*** Begin section ***

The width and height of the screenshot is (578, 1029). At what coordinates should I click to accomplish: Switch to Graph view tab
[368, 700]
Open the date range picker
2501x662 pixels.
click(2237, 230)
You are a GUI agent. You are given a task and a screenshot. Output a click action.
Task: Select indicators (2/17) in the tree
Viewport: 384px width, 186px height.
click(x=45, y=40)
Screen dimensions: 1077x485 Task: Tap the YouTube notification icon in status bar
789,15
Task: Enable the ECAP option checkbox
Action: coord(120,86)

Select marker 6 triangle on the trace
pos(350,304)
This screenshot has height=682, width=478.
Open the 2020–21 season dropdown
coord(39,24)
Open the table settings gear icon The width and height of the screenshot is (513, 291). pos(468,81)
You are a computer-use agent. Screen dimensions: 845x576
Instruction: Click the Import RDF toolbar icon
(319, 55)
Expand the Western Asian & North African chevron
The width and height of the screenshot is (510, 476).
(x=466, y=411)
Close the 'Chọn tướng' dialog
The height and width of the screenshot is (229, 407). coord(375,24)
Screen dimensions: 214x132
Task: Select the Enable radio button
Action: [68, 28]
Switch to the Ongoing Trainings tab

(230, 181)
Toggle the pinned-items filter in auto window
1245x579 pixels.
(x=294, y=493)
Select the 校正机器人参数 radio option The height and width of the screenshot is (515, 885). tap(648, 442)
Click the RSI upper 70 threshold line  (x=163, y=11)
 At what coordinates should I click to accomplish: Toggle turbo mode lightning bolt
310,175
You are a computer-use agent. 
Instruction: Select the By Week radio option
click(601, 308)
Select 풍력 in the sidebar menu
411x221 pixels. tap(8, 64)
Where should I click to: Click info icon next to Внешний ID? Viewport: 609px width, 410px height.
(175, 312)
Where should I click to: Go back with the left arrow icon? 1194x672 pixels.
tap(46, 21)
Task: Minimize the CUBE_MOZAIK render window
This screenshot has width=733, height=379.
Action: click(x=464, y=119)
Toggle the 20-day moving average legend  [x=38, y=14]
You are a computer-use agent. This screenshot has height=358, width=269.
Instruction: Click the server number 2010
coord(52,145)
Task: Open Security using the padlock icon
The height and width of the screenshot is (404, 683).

*** End section ***

▶ [TASK BRIEF] Transcribe the entries above, every line exactly as it reads.

▶ [SOLVED PROBLEM]
The width and height of the screenshot is (578, 1029). At what coordinates should I click to accomplish: Switch to Graph view tab
[368, 700]
Open the date range picker
2501x662 pixels.
click(2237, 230)
You are a GUI agent. You are given a task and a screenshot. Output a click action.
Task: Select indicators (2/17) in the tree
Viewport: 384px width, 186px height.
click(x=45, y=40)
Screen dimensions: 1077x485 Task: Tap the YouTube notification icon in status bar
789,15
Task: Enable the ECAP option checkbox
Action: coord(120,86)

Select marker 6 triangle on the trace
pos(350,304)
This screenshot has height=682, width=478.
Open the 2020–21 season dropdown
coord(39,24)
Open the table settings gear icon The width and height of the screenshot is (513, 291). pos(468,81)
You are a computer-use agent. Screen dimensions: 845x576
Instruction: Click the Import RDF toolbar icon
(319, 55)
Expand the Western Asian & North African chevron
The width and height of the screenshot is (510, 476).
(x=466, y=411)
Close the 'Chọn tướng' dialog
The height and width of the screenshot is (229, 407). coord(375,24)
Screen dimensions: 214x132
Task: Select the Enable radio button
Action: [68, 28]
Switch to the Ongoing Trainings tab

(230, 181)
Toggle the pinned-items filter in auto window
1245x579 pixels.
(x=294, y=493)
Select the 校正机器人参数 radio option The height and width of the screenshot is (515, 885). tap(648, 442)
Click the RSI upper 70 threshold line  (x=163, y=11)
 At what coordinates should I click to accomplish: Toggle turbo mode lightning bolt
310,175
You are a computer-use agent. 
Instruction: Select the By Week radio option
click(601, 308)
Select 풍력 in the sidebar menu
411x221 pixels. tap(8, 64)
Where should I click to: Click info icon next to Внешний ID? Viewport: 609px width, 410px height.
(175, 312)
Where should I click to: Go back with the left arrow icon? 1194x672 pixels.
tap(46, 21)
Task: Minimize the CUBE_MOZAIK render window
This screenshot has width=733, height=379.
Action: click(x=464, y=119)
Toggle the 20-day moving average legend  [x=38, y=14]
You are a computer-use agent. This screenshot has height=358, width=269.
Instruction: Click the server number 2010
coord(52,145)
Task: Open Security using the padlock icon
The height and width of the screenshot is (404, 683).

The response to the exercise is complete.